Saved data entries:

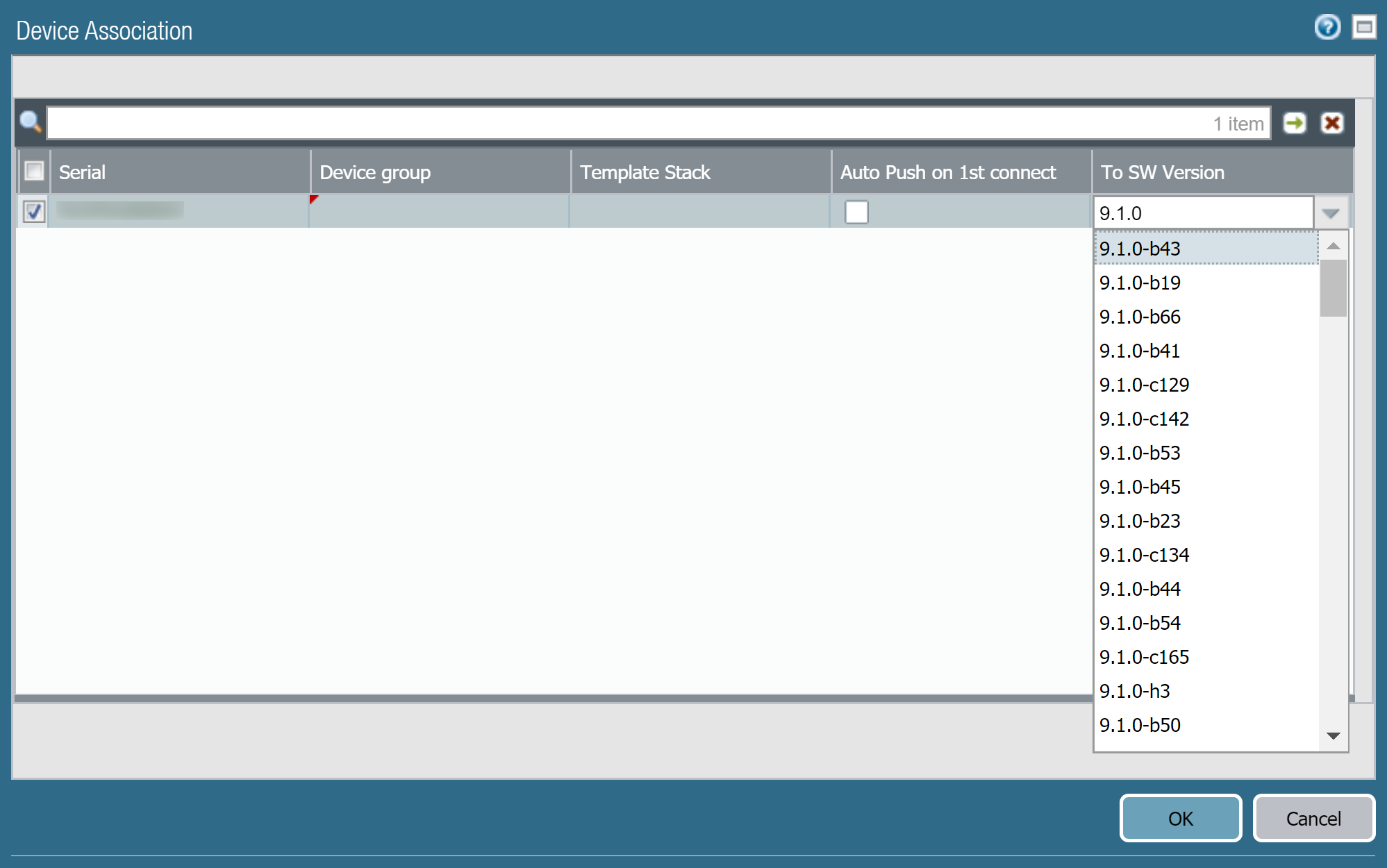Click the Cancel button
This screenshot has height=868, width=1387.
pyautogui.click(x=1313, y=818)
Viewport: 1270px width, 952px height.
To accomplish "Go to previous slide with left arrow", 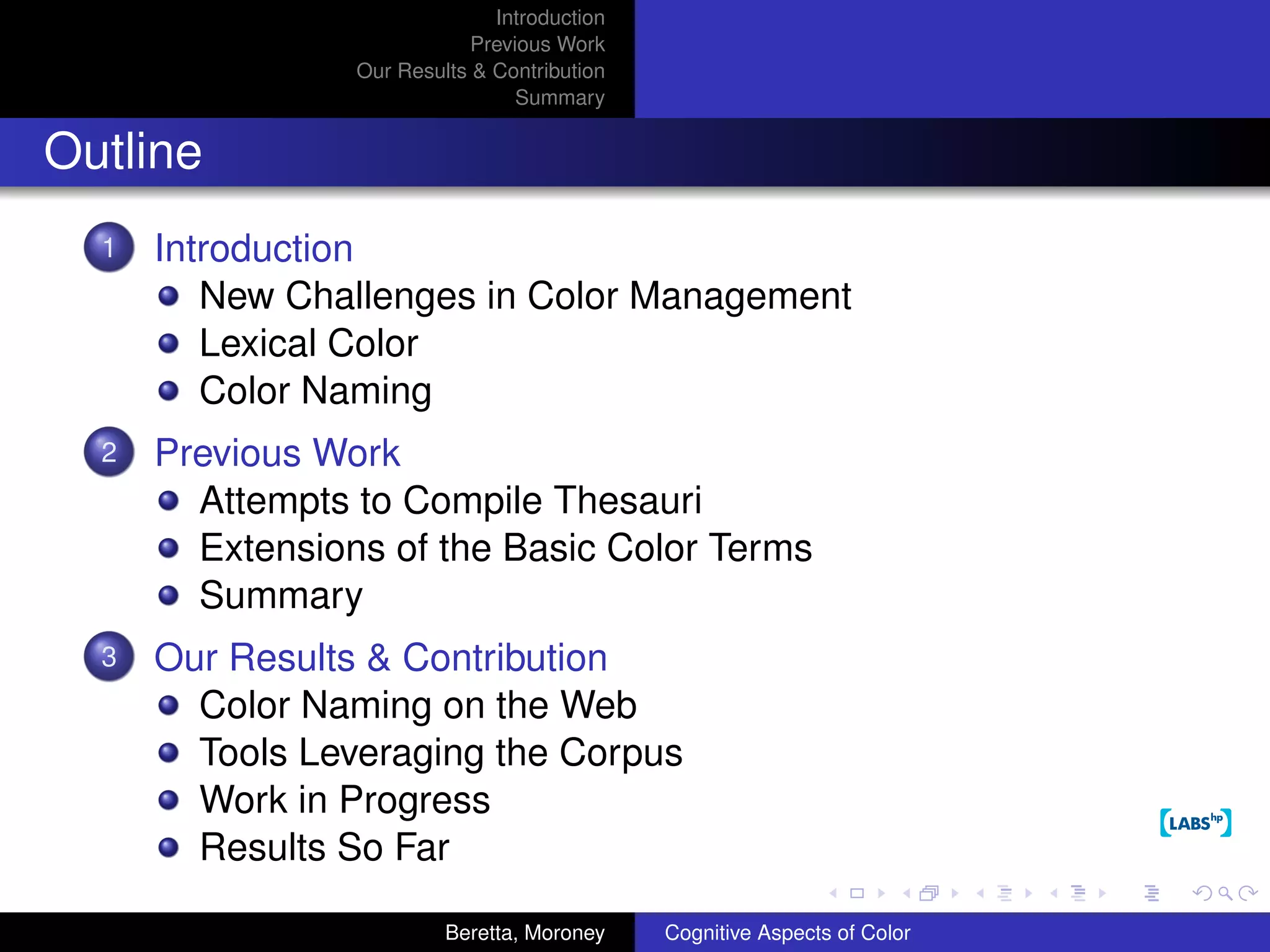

Problem →
Starting at the line that contains "Viewport: 1270px width, 952px height.", please write out every line to the end of the entries, inclusive, copied exactly and with pictures omitted.

Answer section →
Viewport: 1270px width, 952px height.
To accomplish "Go to previous slide with left arrow", 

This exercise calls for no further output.